WHAT THE EXERCISE ASKS:
Find "Select the 铝 product name cell" in the records that follow; print that line and each subsequent line through the last one, verbatim and with nothing added.

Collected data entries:
-- Opening Marker --

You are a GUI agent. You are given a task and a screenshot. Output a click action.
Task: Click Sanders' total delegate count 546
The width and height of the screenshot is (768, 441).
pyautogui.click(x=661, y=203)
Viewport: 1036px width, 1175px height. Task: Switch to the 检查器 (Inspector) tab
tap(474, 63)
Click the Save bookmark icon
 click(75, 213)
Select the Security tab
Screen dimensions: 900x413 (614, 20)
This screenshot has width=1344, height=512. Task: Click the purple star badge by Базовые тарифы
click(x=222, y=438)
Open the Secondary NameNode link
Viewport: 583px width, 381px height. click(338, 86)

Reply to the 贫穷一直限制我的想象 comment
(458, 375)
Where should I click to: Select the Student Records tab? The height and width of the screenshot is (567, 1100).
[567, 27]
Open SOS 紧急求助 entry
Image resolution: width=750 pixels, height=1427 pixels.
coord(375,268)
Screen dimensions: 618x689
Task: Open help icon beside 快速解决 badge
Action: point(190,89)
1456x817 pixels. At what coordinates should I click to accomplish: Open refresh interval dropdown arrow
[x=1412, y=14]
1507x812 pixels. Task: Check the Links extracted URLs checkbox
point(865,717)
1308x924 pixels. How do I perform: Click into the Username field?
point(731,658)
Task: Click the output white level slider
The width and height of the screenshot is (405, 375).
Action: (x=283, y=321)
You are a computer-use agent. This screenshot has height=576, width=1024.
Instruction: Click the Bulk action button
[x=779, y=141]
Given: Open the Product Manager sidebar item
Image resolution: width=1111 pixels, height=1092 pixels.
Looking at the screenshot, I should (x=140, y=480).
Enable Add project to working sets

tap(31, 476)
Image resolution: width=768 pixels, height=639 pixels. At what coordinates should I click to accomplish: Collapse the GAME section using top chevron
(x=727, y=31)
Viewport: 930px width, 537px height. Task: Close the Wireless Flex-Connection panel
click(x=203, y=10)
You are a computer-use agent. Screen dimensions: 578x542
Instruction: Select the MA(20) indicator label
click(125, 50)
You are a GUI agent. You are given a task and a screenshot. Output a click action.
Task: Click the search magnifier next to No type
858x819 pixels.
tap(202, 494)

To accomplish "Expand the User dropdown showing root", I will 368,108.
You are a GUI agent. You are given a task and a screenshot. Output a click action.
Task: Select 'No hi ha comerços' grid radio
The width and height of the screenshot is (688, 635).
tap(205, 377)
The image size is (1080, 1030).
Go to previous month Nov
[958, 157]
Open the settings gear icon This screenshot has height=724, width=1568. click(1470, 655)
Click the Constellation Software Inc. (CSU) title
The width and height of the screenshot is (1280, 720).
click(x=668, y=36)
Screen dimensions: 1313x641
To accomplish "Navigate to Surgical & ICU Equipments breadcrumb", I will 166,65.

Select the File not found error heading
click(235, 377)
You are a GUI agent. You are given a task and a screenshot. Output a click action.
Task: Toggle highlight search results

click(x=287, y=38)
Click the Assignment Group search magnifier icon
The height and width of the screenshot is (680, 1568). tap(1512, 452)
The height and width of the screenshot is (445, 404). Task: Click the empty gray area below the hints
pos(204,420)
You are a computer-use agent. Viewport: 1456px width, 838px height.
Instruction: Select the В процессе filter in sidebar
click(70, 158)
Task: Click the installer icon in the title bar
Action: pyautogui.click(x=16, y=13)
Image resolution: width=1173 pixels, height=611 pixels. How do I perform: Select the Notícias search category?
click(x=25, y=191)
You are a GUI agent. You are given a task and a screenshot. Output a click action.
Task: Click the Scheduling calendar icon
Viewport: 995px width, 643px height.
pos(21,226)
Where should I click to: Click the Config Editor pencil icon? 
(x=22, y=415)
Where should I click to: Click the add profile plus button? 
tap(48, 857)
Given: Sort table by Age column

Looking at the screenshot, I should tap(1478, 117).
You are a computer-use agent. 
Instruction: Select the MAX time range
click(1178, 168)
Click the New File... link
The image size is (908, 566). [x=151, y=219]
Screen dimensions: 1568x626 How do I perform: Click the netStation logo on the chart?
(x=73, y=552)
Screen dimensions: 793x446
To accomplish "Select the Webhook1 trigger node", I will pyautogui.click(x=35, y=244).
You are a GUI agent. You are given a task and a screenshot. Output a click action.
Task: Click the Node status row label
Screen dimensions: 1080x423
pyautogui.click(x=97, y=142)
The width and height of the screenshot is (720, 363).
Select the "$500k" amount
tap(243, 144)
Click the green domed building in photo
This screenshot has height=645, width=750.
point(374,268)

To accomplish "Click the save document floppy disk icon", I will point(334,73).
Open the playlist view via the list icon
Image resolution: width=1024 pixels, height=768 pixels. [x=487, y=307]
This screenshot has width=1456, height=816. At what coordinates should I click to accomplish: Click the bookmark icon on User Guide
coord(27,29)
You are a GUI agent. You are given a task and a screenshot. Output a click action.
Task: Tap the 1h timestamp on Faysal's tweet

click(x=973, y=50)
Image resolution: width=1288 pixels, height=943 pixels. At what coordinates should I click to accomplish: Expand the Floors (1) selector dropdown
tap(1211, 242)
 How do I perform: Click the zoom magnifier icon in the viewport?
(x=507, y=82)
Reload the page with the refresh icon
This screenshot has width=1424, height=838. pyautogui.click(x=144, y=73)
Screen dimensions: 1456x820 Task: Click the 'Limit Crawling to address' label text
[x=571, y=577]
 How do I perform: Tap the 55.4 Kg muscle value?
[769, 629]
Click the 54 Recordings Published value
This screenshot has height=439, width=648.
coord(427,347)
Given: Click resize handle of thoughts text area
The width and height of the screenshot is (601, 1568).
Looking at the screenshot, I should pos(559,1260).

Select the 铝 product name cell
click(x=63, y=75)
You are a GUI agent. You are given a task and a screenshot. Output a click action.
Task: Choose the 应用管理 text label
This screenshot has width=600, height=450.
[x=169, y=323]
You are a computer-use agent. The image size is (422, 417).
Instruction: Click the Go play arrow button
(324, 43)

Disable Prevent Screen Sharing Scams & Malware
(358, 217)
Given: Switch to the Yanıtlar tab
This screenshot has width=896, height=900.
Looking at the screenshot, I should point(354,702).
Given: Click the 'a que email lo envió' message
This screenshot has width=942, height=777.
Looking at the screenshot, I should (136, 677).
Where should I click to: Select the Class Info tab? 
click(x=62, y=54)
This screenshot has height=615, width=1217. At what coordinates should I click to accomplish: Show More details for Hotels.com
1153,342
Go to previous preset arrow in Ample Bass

-- Closing Marker --

WRITTEN REPLY:
Select the 铝 product name cell
click(x=63, y=75)
You are a GUI agent. You are given a task and a screenshot. Output a click action.
Task: Choose the 应用管理 text label
This screenshot has width=600, height=450.
[x=169, y=323]
You are a computer-use agent. The image size is (422, 417).
Instruction: Click the Go play arrow button
(324, 43)

Disable Prevent Screen Sharing Scams & Malware
(358, 217)
Given: Switch to the Yanıtlar tab
This screenshot has width=896, height=900.
Looking at the screenshot, I should point(354,702).
Given: Click the 'a que email lo envió' message
This screenshot has width=942, height=777.
Looking at the screenshot, I should (136, 677).
Where should I click to: Select the Class Info tab? 
click(x=62, y=54)
This screenshot has height=615, width=1217. At what coordinates should I click to accomplish: Show More details for Hotels.com
1153,342
Go to previous preset arrow in Ample Bass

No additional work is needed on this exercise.